### TASK PROMPT
The answer is the exact text of every line from the one that contains "This screenshot has height=794, width=431." to the final line of the entries below, with pictures left out.
START DATA RECORDS
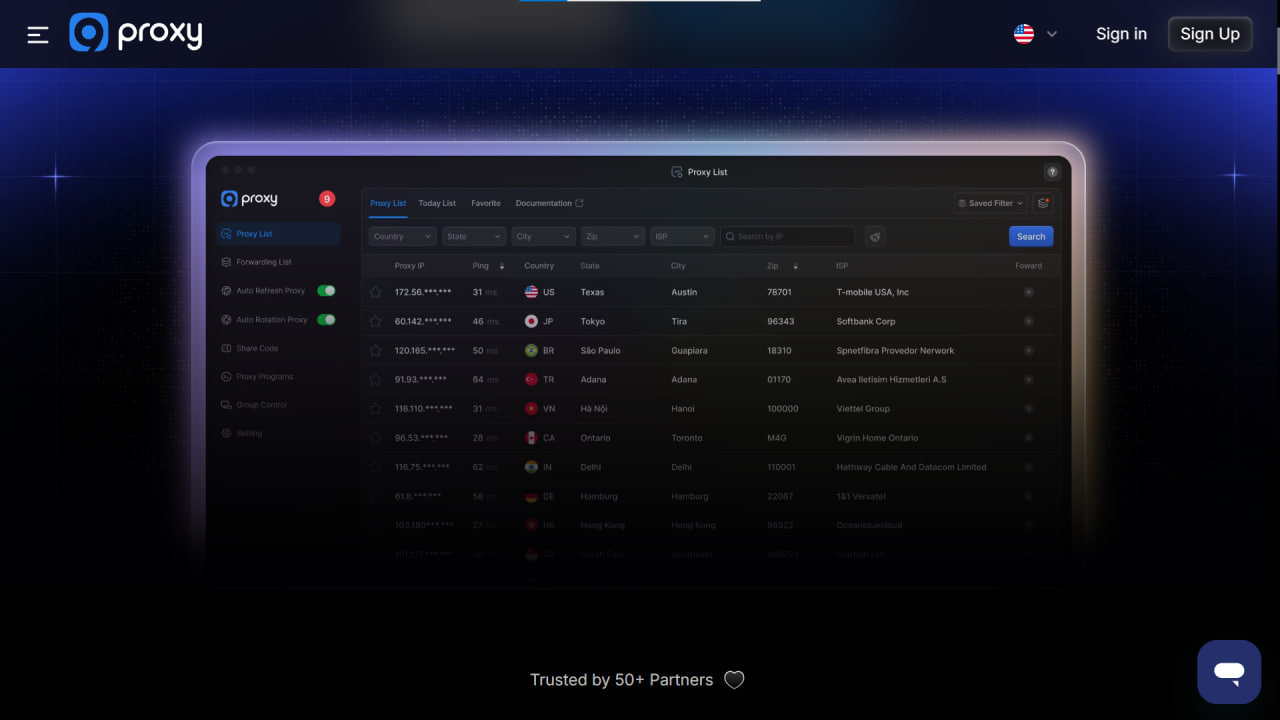The height and width of the screenshot is (720, 1280).
Task: Click the proxy logo in header
Action: point(136,33)
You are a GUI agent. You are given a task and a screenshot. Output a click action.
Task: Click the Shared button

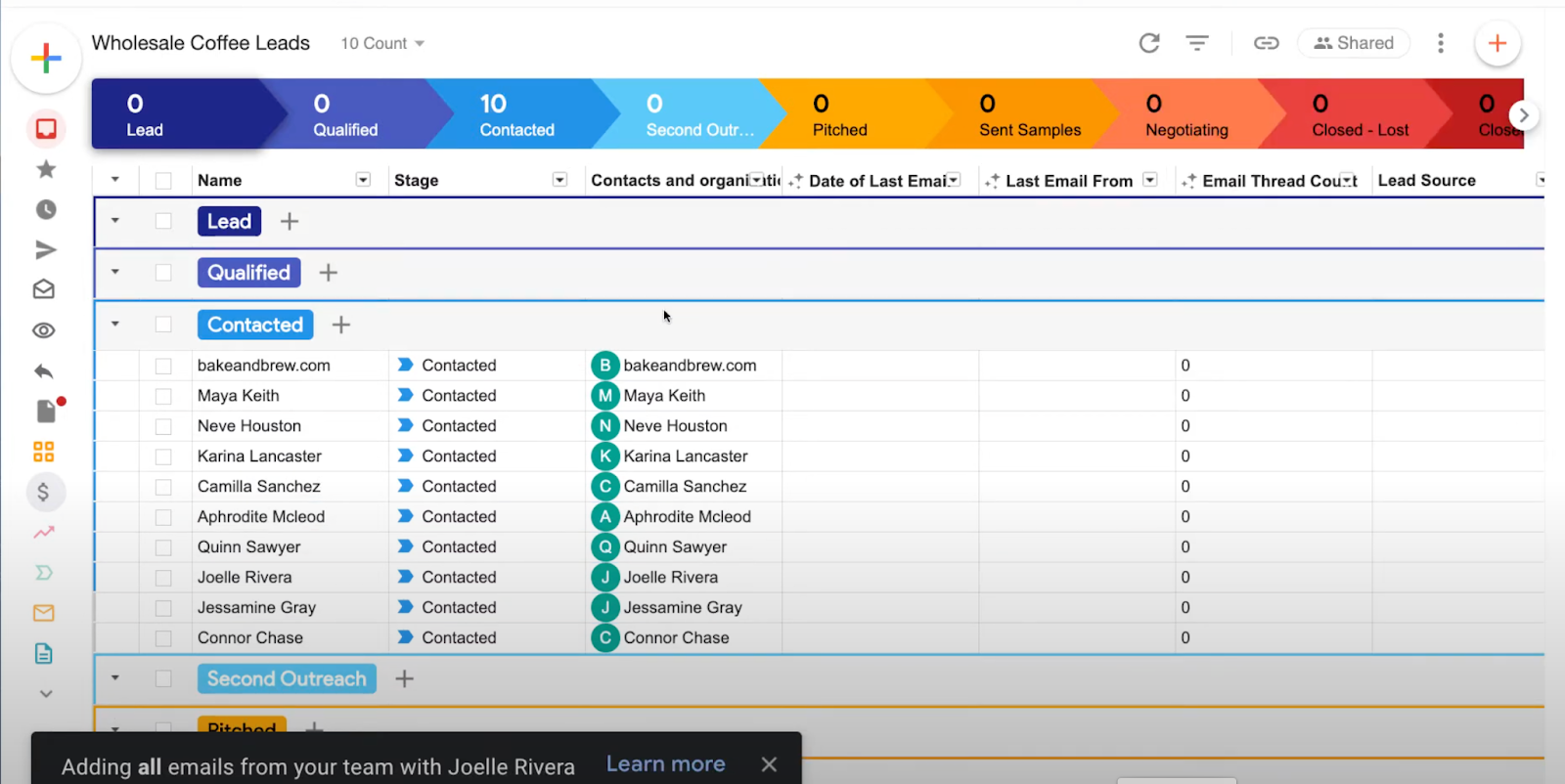point(1354,43)
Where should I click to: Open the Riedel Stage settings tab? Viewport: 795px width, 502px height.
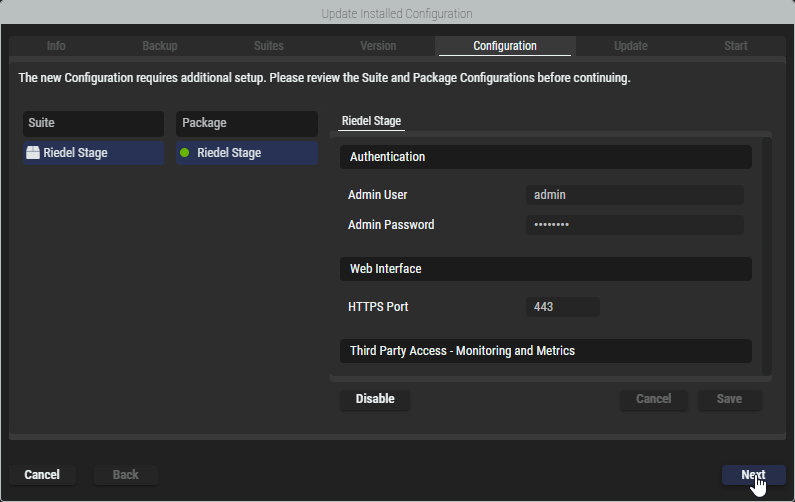[372, 121]
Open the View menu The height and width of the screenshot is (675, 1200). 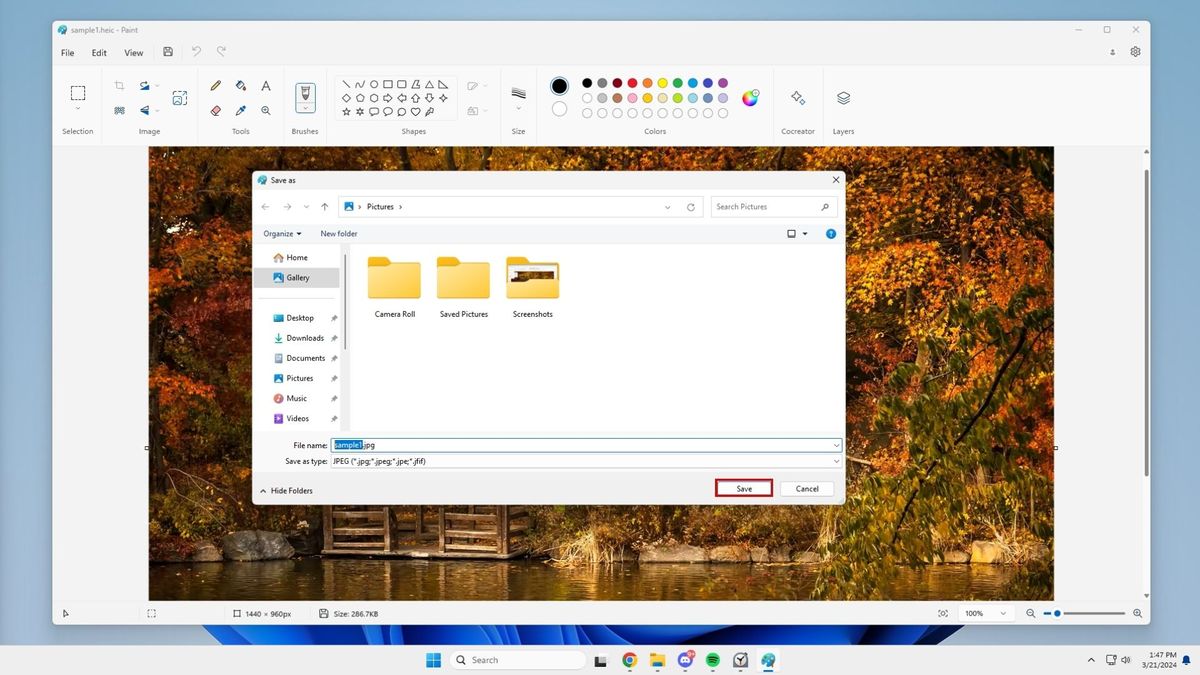tap(133, 52)
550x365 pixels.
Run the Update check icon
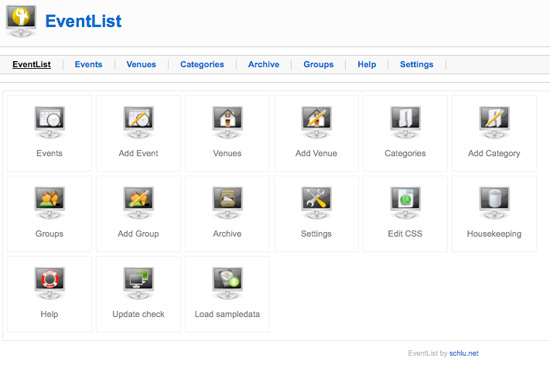coord(139,283)
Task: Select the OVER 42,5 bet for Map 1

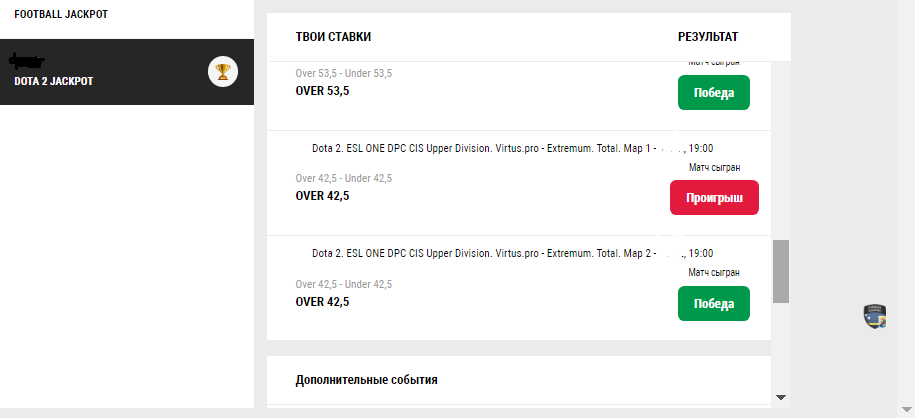Action: [x=322, y=196]
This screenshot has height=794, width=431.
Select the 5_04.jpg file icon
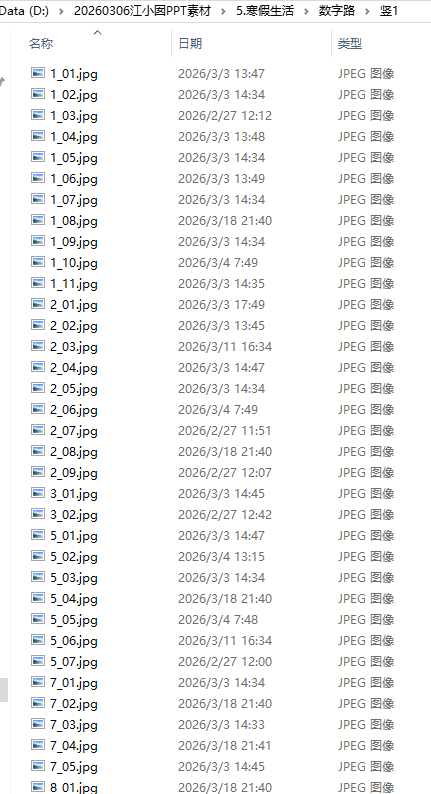(37, 599)
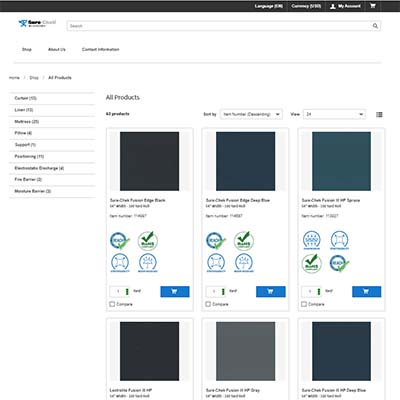
Task: Tick Compare for Fusion III HP Spruce
Action: pos(304,304)
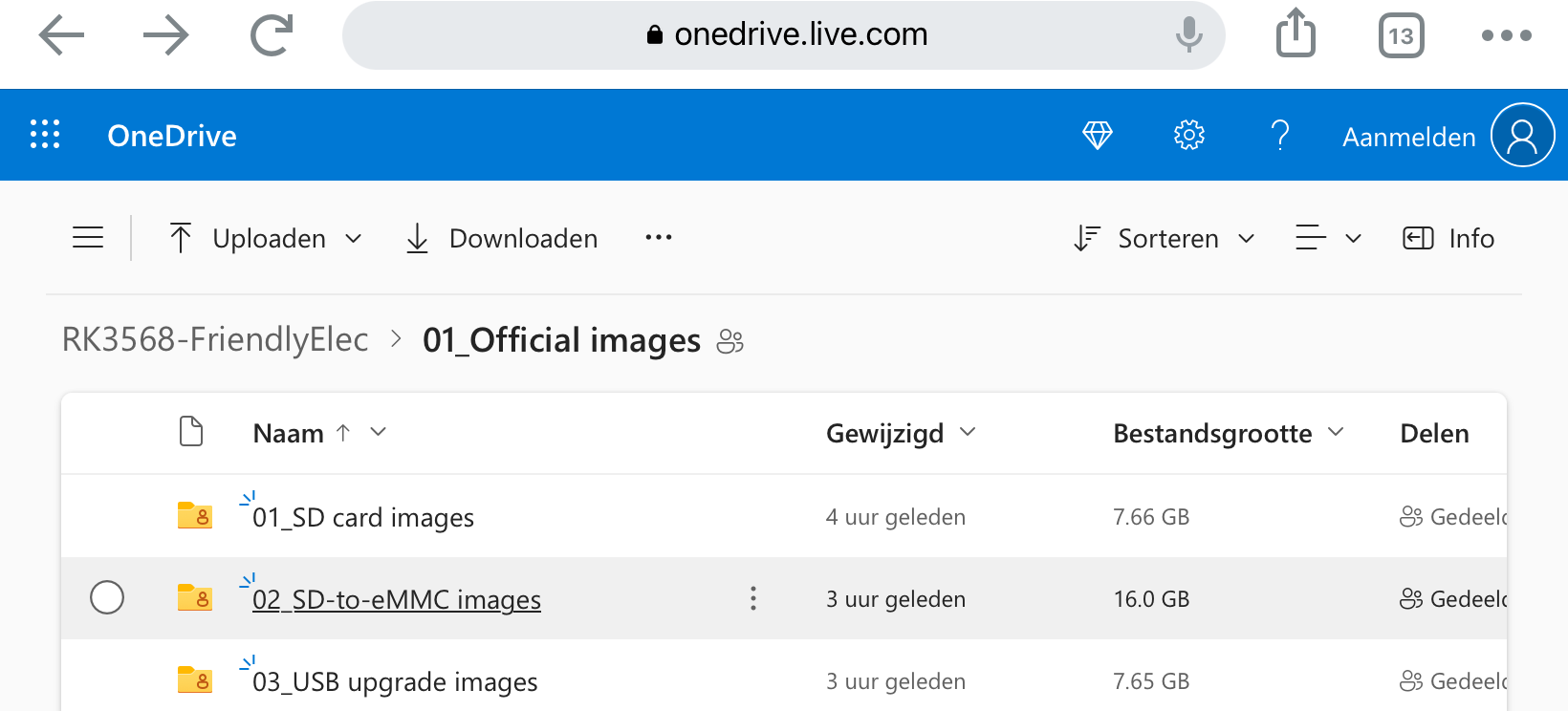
END DATA RECORDS
### RESULT OF THE EXERCISE
This screenshot has height=794, width=431.
Select the 5_04.jpg file icon
(37, 599)
Task: Tick Compare for Fusion III HP Spruce
Action: pos(304,304)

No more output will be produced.